Cicero, Brutus 284-285:
Then Brutus said, “Our dear Calvus wished to be called an Attic orator. From that came that sparseness of style which he followed from industry.”
I responded, “Sure, he used to say that. But he himself went astray and compelled others to go astray as well. For if anyone thinks that speaking Attic is to avoid saying anything inept, obnoxious, or rotten, then they may rightly disapprove of everyone who is not Attic. For he hates witlessness and strangeness as a kind of malady in oratory, but approves of its health and integrity as the religion and observation of the orator. This should be the opinion of all orators.
But if he places in the Attic style a leanness, dryness, or emptiness, provided that it is polished, urbane, and elegant, he does rightly so far. But since there are among the Attic expressions some better than others, he should take care not to ignore the grades, the differences, the force, and the variety of Attic speakers. He can say, ‘I want to imitate speakers of Attic.’ Which ones? For they are not one class. What is so different as Demosthenes and Lysias, or Demosthenes and Hyperides, or all of these and Aeschines? Whom will you imitate then? If you choose one, do you say that the others were not speaking Attic? If you choose them all, how can you get away with it, since they are themselves most different from each other? I would ask in this case whether Demetrius Phalereus spoke Attic? To me, at least, the very smell of Athens itself wafts out from his speeches.

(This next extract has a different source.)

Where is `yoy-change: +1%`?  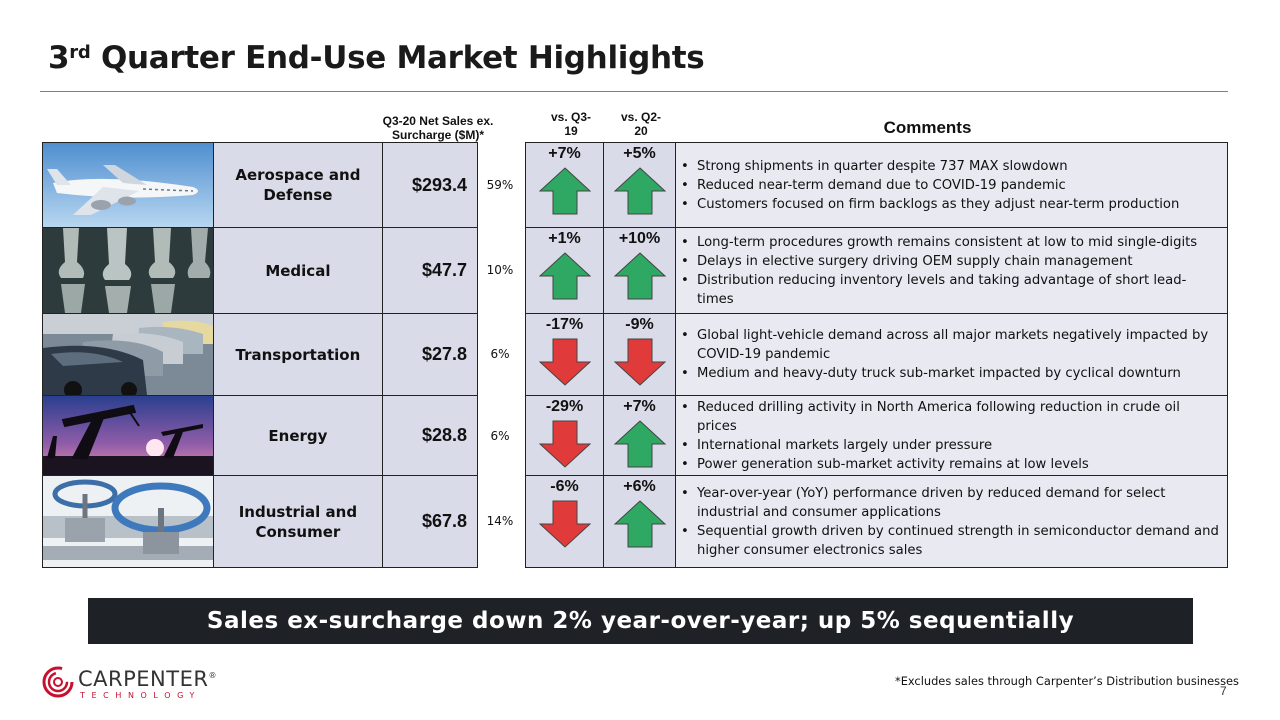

But he is more florid, so to speak, than Hyperides or Lysias: such was either the nature or his conscious mode of speaking.”
Tum Brutus: Atticum se, inquit, Calvus noster dici oratorem volebat: inde erat ista exilitas quam ille de industria consequebatur.

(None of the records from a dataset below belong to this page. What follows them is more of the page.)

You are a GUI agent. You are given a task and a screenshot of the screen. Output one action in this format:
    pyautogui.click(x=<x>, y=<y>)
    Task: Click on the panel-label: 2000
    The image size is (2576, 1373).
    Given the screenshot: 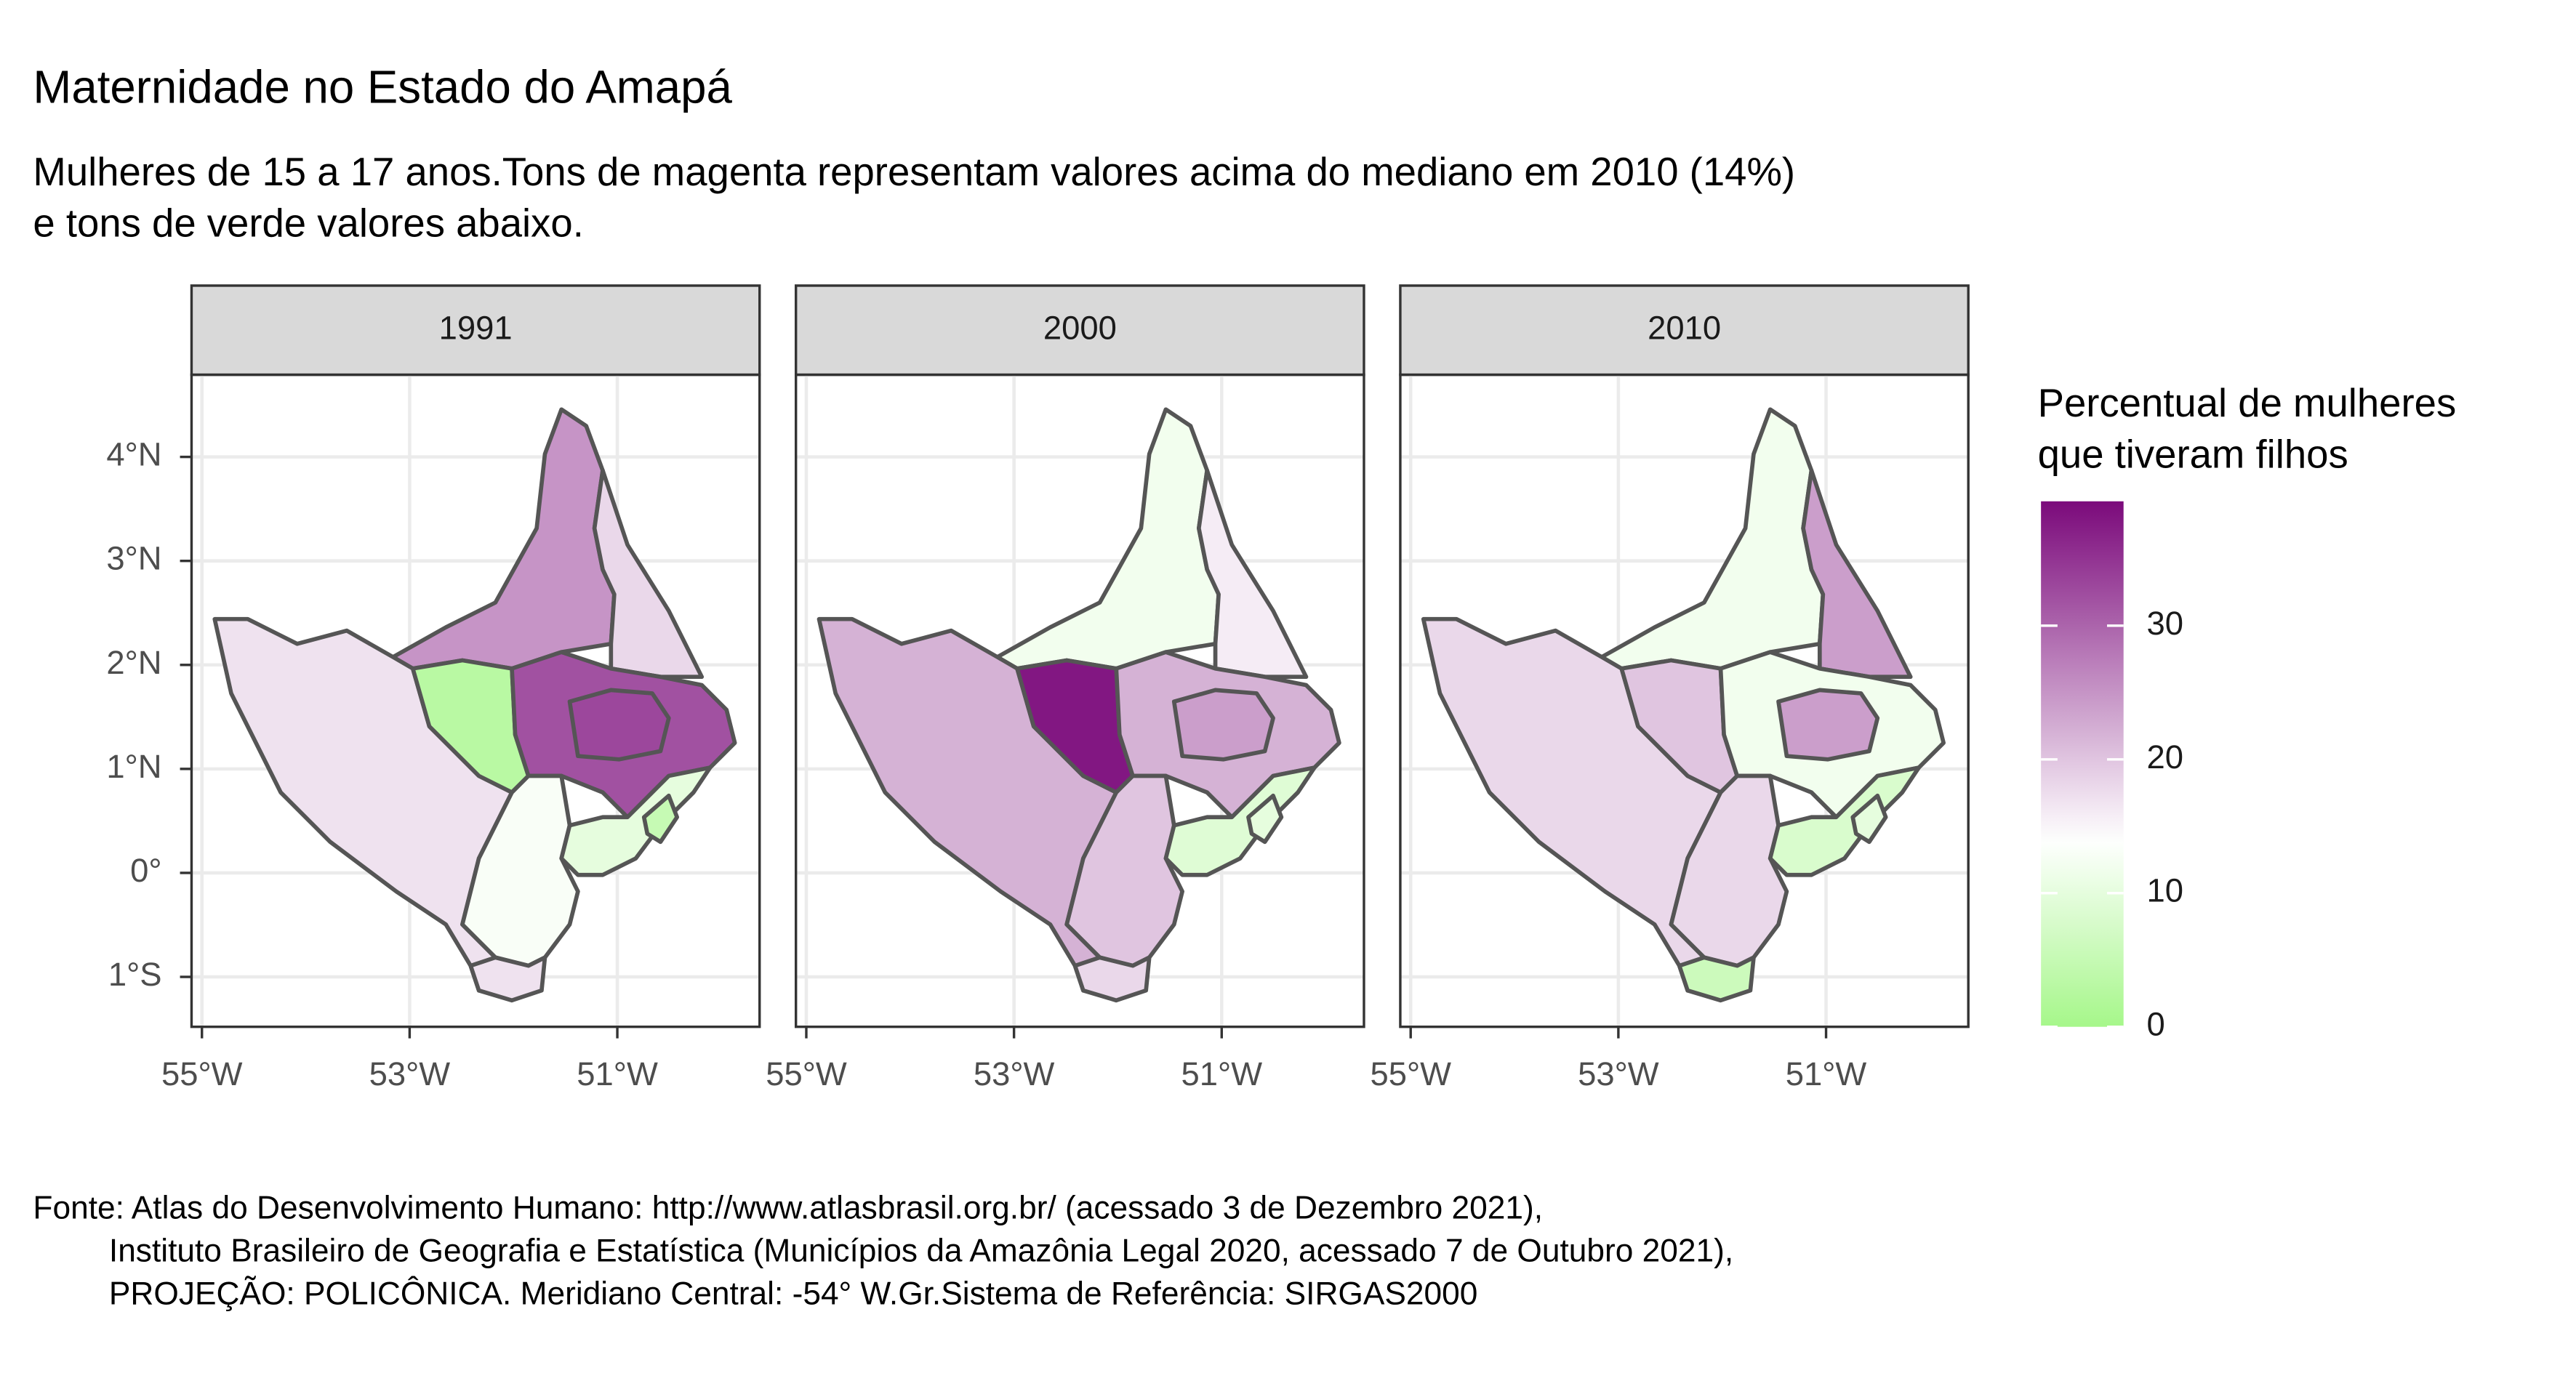 What is the action you would take?
    pyautogui.click(x=1080, y=328)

Dicebat, inquam, ita; sed et ipse errabat et alios etiam errare cogebat. nam si quis eos, qui nec inepte dicunt nec odiose nec putide, Attice putat dicere, is recte nisi Atticum probat neminem. insulsitatem enim et insolentiam tamquam insaniam quandam orationis odit, sanitatem autem et integritatem quasi religionem et verecundiam oratoris probat. haec omnium debet oratorum eadem esse sententia.

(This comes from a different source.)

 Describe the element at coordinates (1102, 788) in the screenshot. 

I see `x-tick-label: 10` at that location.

Sin autem ieiunitatem et siccitatem et inopiam, dummodo sit polita, dum urbana, dum elegans, in Attico genere ponit, hoc recte dumtaxat; sed quia sunt in Atticis <aliis> alia meliora, videat ne ignoret et gradus et dissimilitudines et vim et varietatem Atticorum. ‘Atticos’, inquit, ‘volo imitari.’ quos? nec enim est unum genus. nam quid est tam dissimile quam Demosthenes et Lysias, quam idem et Hyperides, quam horum omnium Aeschines? quem igitur imitaris? si aliquem: ceteri ergo Attice non dicebant? si omnis: qui potes, cum sint ipsi dissimillumi inter se? in quo illud etiam quaero, Phalereus ille Demetrius Atticene dixerit. mihi quidem ex illius orationibus redolere ipsae Athenae videntur. at est floridior, ut ita dicam, quam Hyperides, quam Lysias: natura quaedam aut voluntas ita dicendi fuit.